The extent of such protein–protein interactions can also be estimated more generally. In particular, large-scale efforts have been undertaken to detect these interactions using the two-hybrid screening method described in Chapter 8 (see Figure 8-51). Thus, for example, this method is being applied to a large set of the 6000 gene products produced by S. cerevisiae. As expected, the majority of the interactions that have been observed are between proteins in the same functional group. That is, proteins involved in cell-cycle control tend to interact extensively with each other, as do proteins involved with DNA synthesis, or DNA repair, and so on. But there are also a surprisingly large number of interactions between the protein members of different functional groups (Figure 3-78). These interactions are presumably important for coordinating cell functions, but most of them are not understood.

Figure 3-78

A map of the protein–protein interactions observed between different functional groups of proteins in the yeast S. cerevisiae. To produce this map, more than 1500 proteins were assigned to the indicated 31 functional groups. About 70 percent of (more. )
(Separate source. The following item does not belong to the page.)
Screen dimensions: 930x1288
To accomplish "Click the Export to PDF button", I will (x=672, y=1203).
An examination of the range of available data suggests that an average protein in a human cell may interact with somewhere between 5 and 15 different partners. Often, a different set of partners will be bound by each of the different domains in a multidomain protein; in fact, one can speculate that the unusually extensive multidomain structures observed for human proteins (see p. 462) may have evolved to generate these interactions. Given the enormous complexity of the interacting networks of macromolecules in cells, deciphering their full functional meaning may well keep scientists busy for centuries.

Summary

Proteins can form enormously sophisticated chemical devices, whose functions largely depend on the detailed chemical properties of their surfaces. Binding sites for ligands are formed as surface cavities in which precisely positioned amino acid side chains are brought together by protein folding. In the same way, normally unreactive amino acid side chains can be activated to make and break covalent bonds. Enzymes are catalytic proteins that greatly speed up reaction rates by binding the high-energy transition states for a specific reaction path; they also perform acid catalysis and base catalysis simultaneously. The rates of enzyme reactions are often so fast that they are limited only by diffusion; rates can be further increased if enzymes that act sequentially on a substrate are joined into a single multienzyme complex, or if the enzymes and their substrates are confined to the same compartment of the cell.
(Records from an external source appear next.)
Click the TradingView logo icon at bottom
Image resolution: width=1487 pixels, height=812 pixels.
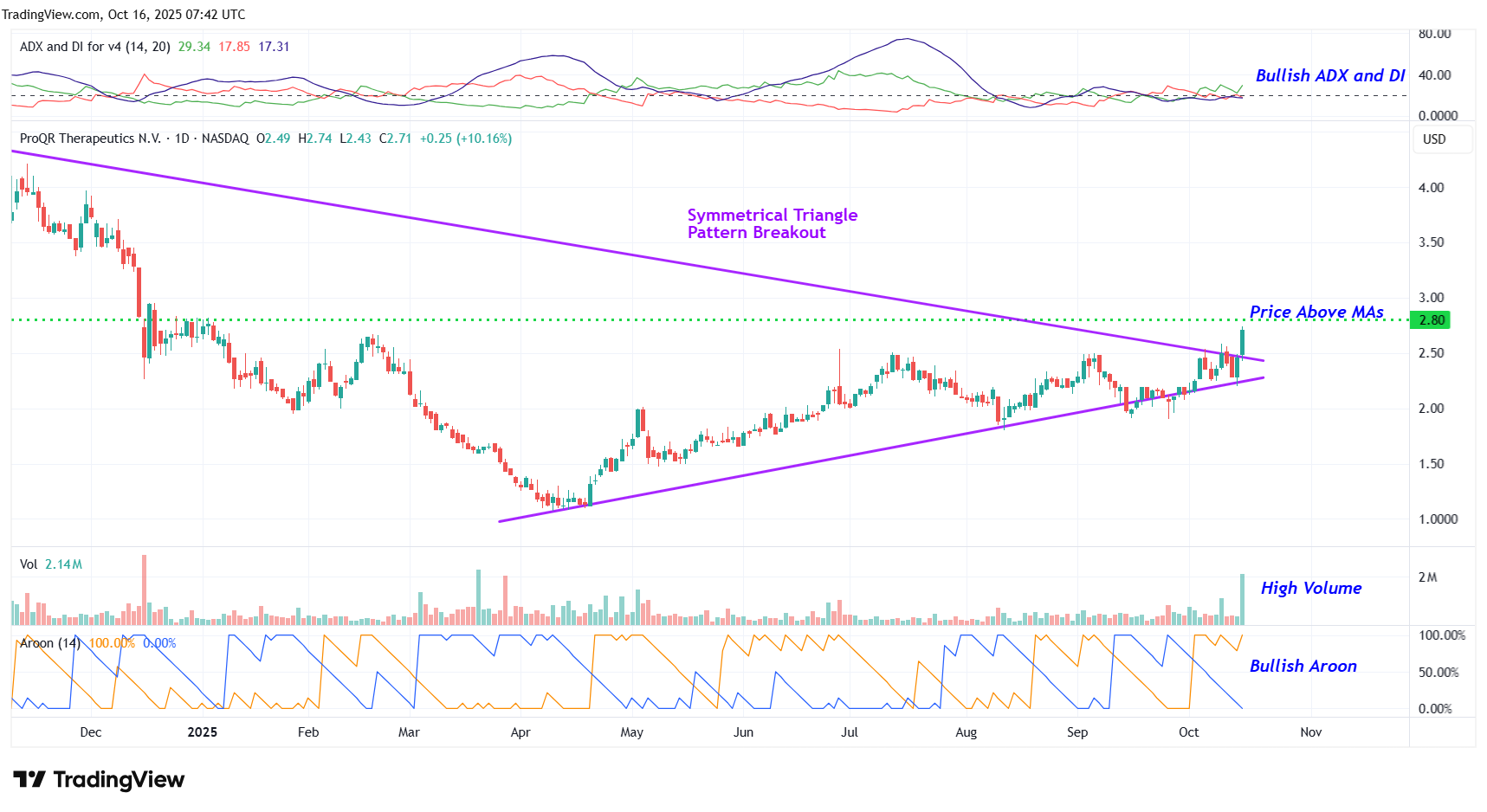29,780
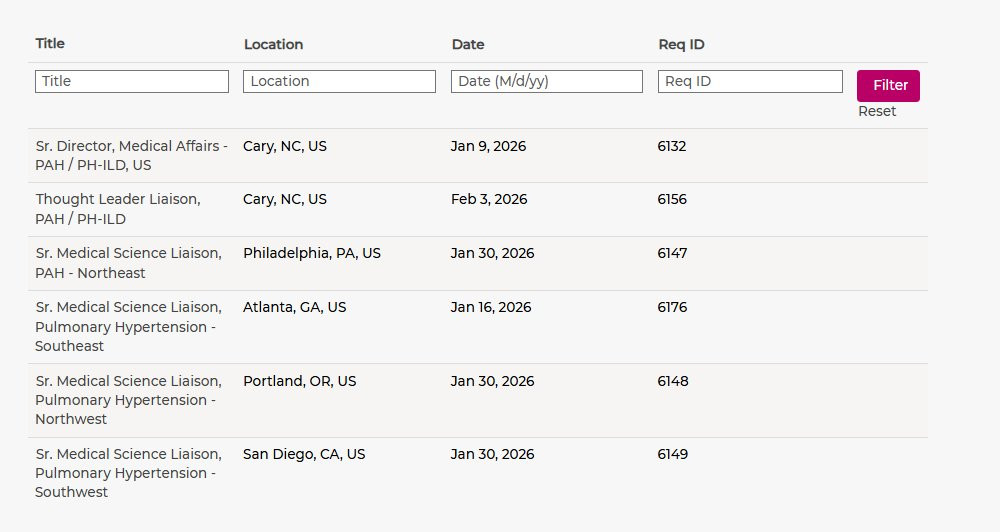Sort by Req ID column header
This screenshot has height=532, width=1000.
click(x=681, y=44)
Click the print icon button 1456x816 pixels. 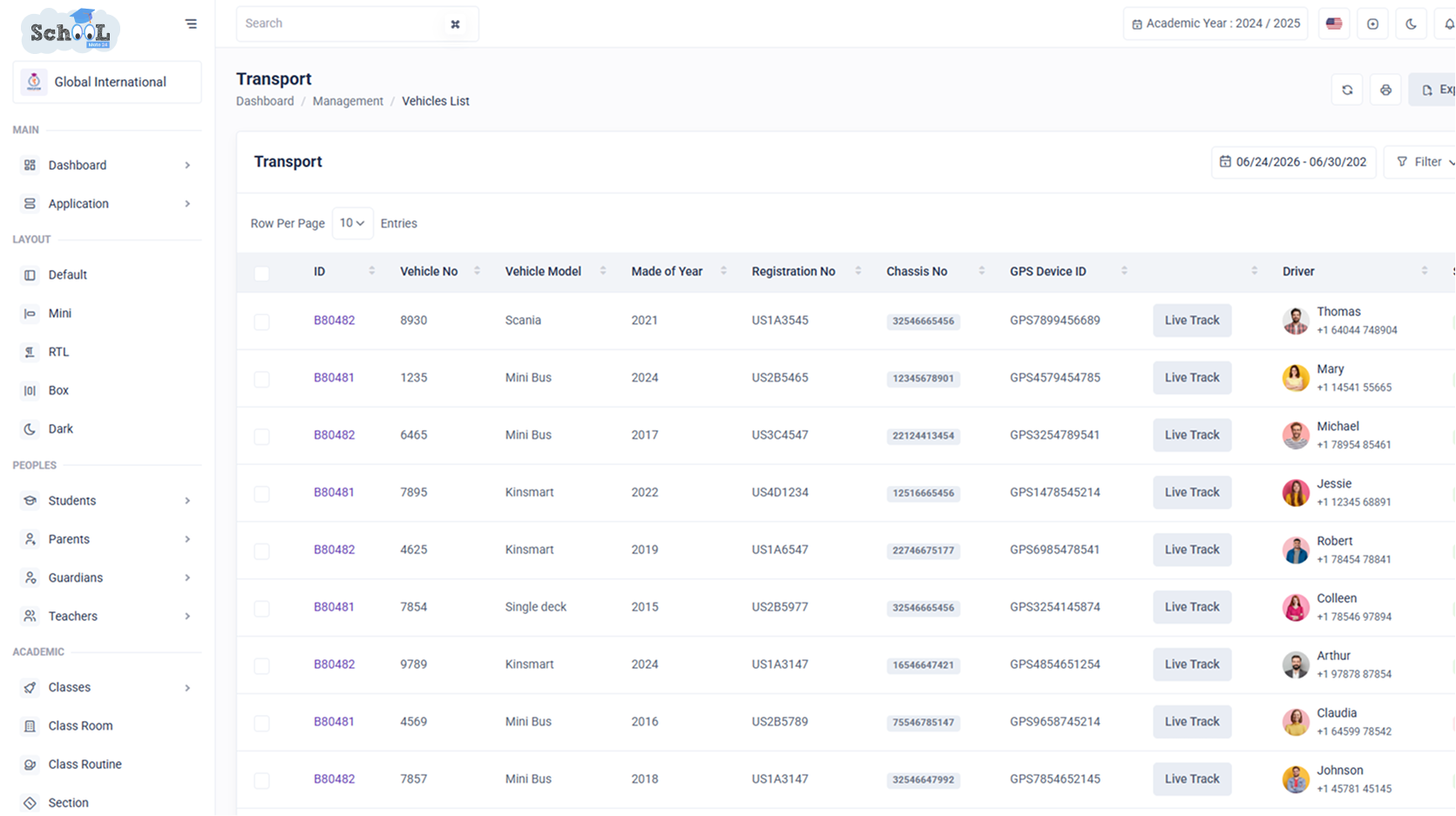(x=1385, y=90)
Proteins reversibly change their shape when ligands bind to their surface. The allosteric changes in protein conformation produced by one ligand affect the binding of a second ligand, and this linkage between two ligand-binding sites provides a crucial mechanism for regulating cell processes. Metabolic pathways, for example, are controlled by feedback regulation: some small molecules inhibit and other small molecules activate enzymes early in a pathway. Enzymes controlled in this way generally form symmetric assemblies, allowing cooperative conformational changes to create a steep response to changes in the concentrations of the ligands that regulate them.
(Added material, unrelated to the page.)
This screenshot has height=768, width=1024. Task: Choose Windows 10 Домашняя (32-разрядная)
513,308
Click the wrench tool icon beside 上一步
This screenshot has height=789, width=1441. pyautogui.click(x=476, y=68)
Changes in protein shape can be driven in a unidirectional manner by the expenditure of chemical energy. By coupling allosteric shape changes to ATP hydrolysis, for example, proteins can do useful work, such as generating a mechanical force or moving for long distances in a single direction. The three-dimensional structures of proteins, determined by x-ray crystallography, have revealed how a small local change caused by nucleoside triphosphate hydrolysis is amplified to create major changes elsewhere in the protein. By such means, these proteins can serve as input–output devices that transmit information, as assembly factors, as motors, or as membrane-bound pumps. Highly efficient protein machines are formed by incorporating many different protein molecules into larger assemblies in which the allosteric movements of the individual components are coordinated. Such machines are now known to perform many of the most important reactions in cells.